Yes, but I think snake fangs and jellyfish nematocysts are a slightly different type of weapon. Much more targeted application of venom. If the jellyfish squirted their venom as a cloud into the water around them when a fish came near, I expect it would not be nearly as effective per unit of venom. As a case where both are present, the spitting cobra uses its fangs to inject venom into its prey. However, when threatened, it can instead (wastefully) spray out its venom towards the eyes of an attacker. (the venom has little effect on unbroken mammal skin, but can easily blind if it gets into their eyes).
Fair argument I guess where I’m lost is that I feel I can make the same ‘no competitive intermediate forms’ for all kinds of wondrous biological forms and functions that have evolved, e.g. the nervous system. Indeed, this kind of argument used to be a favorite for ID advocates.
There are lots of excellent applications for even very simple nervous systems. The simplest surviving nervous systems are those of jellyfish. They form a ring of coupled oscillators around the periphery of the organism. Their goal is to synchronize muscular contraction so the bell of the jellyfish contracts as one, to propel the jellyfish efficiently. If the muscles contracted independently, it wouldn’t be nearly as good.
Any organism with eyes will profit from having a nervous system to connect the eyes to the muscles. There’s a fungus with eyes and no nervous system, but as far as I know, every animal with eyes also has a nervous system. (The fungus in question is Pilobolus, which uses its eye to aim a gun. No kidding!)
My naive hypothesis: Once you’re able to launch a projectile at a predator or prey such that it breaks skin or shell, if you want it to die, its vastly cheaper to make venom at the ends of the projectiles than to make the projectiles launch fast enough that there’s a good increase in probability the adversary dies quickly.
Why don’t lions, tigers, wolves, crocodiles, etc have venom-tipped claws and teeth?
(Actually, apparently many ancestral mammal species like did have venom spurs, similar to the male platypus)
My completely naive guess would be that venom is mostly too slow for creatures of this size compared with gross physical damage and blood loss, and that getting close enough to set claws on the target is the hard part anyway. Venom seems more useful as a defensive or retributive mechanism than a hunting one.

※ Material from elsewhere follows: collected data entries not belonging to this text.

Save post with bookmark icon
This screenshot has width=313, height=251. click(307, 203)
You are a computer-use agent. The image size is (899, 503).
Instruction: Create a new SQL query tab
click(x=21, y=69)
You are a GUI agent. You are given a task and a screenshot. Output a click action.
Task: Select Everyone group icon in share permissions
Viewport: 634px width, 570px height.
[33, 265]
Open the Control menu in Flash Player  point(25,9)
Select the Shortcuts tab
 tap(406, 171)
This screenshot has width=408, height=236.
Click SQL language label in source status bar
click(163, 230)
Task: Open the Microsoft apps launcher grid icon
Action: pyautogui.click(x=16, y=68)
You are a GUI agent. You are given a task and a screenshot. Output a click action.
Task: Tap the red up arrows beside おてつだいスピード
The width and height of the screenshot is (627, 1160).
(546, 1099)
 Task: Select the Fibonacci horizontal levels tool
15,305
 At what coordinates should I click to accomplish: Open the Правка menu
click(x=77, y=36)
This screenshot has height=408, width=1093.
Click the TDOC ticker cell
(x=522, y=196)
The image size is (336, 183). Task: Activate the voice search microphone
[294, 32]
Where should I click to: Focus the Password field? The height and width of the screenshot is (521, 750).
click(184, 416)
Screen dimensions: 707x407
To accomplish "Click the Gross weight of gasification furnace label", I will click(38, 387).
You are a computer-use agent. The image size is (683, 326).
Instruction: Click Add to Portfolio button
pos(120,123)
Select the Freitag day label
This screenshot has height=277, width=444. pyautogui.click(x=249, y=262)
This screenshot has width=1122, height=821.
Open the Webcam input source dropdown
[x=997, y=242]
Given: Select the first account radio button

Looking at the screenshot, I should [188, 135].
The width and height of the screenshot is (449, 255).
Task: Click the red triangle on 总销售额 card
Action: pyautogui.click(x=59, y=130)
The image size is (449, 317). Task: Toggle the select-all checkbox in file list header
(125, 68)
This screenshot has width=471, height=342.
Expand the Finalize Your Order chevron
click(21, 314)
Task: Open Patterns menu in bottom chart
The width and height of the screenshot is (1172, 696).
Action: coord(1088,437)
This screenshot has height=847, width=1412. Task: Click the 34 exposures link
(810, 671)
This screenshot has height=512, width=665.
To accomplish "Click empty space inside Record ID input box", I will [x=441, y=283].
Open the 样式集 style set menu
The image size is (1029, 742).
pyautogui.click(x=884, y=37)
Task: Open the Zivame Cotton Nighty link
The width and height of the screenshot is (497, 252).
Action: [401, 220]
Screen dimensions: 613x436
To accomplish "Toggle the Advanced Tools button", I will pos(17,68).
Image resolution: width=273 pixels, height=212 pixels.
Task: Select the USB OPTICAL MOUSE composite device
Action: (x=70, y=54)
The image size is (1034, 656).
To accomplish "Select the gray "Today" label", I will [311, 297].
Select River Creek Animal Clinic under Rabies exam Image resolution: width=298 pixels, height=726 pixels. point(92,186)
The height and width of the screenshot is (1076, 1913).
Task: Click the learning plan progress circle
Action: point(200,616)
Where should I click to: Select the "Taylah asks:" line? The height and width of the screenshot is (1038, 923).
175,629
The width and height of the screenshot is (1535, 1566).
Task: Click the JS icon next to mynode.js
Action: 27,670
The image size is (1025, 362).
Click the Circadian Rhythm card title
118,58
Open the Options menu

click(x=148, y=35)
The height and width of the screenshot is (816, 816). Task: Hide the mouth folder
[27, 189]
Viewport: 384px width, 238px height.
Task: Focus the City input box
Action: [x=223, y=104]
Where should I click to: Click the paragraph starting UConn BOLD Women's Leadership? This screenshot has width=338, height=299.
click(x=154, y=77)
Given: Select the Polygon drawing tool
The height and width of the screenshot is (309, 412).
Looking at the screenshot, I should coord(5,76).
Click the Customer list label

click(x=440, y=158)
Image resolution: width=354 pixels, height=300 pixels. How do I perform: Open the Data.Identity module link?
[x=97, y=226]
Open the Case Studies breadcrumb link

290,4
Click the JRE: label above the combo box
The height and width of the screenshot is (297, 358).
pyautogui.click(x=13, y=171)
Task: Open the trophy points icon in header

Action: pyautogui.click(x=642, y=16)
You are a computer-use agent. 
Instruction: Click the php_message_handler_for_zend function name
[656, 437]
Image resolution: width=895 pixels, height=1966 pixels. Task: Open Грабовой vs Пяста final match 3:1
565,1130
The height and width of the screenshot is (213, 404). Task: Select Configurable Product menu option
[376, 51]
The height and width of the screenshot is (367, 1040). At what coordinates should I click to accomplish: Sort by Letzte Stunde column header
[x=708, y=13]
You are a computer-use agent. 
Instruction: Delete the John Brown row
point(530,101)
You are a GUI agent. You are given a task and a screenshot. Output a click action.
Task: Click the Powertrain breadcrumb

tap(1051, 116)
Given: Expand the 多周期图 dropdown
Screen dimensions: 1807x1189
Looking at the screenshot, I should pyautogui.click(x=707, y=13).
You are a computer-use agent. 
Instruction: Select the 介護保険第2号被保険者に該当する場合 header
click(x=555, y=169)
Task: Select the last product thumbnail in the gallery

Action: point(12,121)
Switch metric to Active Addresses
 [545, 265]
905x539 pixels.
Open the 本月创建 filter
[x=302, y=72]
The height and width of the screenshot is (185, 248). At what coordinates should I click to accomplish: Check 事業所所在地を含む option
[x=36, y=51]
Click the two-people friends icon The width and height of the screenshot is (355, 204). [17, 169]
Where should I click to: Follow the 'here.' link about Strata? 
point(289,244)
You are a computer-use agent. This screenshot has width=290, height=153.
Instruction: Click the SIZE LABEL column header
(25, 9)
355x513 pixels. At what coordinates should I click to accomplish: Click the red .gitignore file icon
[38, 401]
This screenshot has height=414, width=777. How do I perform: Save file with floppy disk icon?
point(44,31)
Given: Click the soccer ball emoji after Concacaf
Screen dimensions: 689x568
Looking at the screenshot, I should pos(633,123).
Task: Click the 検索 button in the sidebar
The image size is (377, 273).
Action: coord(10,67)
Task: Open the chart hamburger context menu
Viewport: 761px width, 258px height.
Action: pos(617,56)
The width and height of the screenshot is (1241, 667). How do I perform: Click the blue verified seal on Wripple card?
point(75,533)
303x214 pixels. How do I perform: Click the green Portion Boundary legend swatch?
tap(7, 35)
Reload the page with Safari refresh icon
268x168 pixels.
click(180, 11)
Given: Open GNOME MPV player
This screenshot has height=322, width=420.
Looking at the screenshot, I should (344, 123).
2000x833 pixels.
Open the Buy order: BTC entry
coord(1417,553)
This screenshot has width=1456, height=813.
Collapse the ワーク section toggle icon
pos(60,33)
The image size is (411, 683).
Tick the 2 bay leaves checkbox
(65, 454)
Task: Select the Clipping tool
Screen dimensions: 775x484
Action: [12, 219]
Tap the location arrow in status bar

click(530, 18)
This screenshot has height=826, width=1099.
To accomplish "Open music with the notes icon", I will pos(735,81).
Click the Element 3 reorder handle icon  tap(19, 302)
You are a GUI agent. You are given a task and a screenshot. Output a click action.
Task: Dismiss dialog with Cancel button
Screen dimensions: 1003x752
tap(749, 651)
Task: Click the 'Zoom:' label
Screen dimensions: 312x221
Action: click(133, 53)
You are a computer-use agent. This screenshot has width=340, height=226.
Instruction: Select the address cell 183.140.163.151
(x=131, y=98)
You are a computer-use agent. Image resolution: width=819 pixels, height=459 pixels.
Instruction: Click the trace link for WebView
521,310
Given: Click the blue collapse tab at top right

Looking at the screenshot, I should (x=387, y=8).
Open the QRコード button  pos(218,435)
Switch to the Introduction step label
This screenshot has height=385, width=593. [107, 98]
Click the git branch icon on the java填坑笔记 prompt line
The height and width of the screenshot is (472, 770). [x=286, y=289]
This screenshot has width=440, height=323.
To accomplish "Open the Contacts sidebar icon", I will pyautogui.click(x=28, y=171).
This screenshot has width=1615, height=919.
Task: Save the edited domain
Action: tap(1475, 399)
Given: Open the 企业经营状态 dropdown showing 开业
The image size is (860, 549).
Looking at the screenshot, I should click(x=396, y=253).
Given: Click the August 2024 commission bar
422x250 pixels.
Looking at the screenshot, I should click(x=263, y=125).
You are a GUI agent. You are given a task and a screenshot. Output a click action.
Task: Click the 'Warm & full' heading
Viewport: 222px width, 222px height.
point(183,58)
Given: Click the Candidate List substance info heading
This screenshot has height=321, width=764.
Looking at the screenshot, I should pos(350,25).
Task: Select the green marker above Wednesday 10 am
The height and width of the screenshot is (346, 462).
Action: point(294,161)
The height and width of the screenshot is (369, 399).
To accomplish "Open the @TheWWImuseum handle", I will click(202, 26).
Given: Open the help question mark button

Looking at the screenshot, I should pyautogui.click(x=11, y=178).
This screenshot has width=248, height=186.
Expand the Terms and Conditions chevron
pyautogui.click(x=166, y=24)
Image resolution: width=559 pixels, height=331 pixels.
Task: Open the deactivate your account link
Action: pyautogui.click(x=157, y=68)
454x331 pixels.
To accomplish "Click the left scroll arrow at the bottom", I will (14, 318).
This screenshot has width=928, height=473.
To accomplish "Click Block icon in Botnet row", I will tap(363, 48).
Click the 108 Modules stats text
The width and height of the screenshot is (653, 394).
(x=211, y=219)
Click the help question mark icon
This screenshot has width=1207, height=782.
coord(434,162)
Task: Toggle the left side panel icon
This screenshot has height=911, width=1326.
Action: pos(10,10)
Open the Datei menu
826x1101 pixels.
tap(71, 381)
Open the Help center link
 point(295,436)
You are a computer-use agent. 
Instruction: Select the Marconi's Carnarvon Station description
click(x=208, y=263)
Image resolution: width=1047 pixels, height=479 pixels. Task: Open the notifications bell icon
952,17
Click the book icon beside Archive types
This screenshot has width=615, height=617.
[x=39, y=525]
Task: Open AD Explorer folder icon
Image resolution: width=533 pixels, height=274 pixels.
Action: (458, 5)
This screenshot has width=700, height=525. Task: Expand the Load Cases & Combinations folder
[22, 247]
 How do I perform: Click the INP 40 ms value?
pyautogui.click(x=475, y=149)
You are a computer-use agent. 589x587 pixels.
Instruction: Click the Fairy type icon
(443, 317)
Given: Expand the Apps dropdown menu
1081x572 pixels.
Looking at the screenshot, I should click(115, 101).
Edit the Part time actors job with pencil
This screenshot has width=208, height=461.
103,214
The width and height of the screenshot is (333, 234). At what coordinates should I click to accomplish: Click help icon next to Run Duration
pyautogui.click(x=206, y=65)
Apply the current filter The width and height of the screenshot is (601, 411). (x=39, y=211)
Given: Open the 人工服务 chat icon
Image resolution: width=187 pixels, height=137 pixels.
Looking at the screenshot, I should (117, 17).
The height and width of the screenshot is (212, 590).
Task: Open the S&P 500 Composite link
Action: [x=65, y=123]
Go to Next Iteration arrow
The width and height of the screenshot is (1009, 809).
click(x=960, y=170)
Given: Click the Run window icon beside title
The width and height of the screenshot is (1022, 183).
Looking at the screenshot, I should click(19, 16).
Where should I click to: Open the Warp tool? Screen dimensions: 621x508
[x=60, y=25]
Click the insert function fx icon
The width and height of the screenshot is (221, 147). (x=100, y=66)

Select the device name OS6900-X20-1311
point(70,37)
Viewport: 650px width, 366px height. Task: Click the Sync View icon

Another huge missed opportunity is thermal vision. Thermal infrared vision is a gigantic boon for hunting at night, and you might expect eg owls and hawks to use it to spot prey hundreds of meters away in pitch darkness, but no animals do (some have thermal sensing, but only extremely short range)
Snakes have thermal vision, using pits on their cheeks to form pinhole cameras. It pays to be cold-blooded when you’re looking for nice hot mice to eat.
Thermal vision for warm-blooded animals has obvious problems with noise.
Care to explain? Noise?
If you are warm, any warm-detectors inside your body will detect mostly you. Imagine if blood vessels in your own eye radiated in visible spectrum with the same intensity as daylight environment.
Can’t you filter that out? .
How do fighter planes do it?
It‘s possible to filter out a constant high value, but not possible to filter out a high level of noise. Unfortunately warmth = random vibration = noise. If you want a low noise thermal camera, you have to cool the detector, or only look for hot things, like engine flares. Fighter planes do both.
Woah great example didn’t know bout that. Thanks Tao
Animals do have guns. Humans are animals. Humans have guns. Evolution made us, we made guns, therefore guns indirectly exist because of evolution.
Or do you mean “why don’t animals have something like guns but permanently attached to them instead of regular guns?” There, I’d start with wondering why humans prefer to have our guns separate from our bodies, compared to affixing them permanently or semi-permanently to ourselves. All the drawbacks of choosing a permanently attached gun would also disadvantage a hypothetical creature that got the accessory through a longer, slower selection process.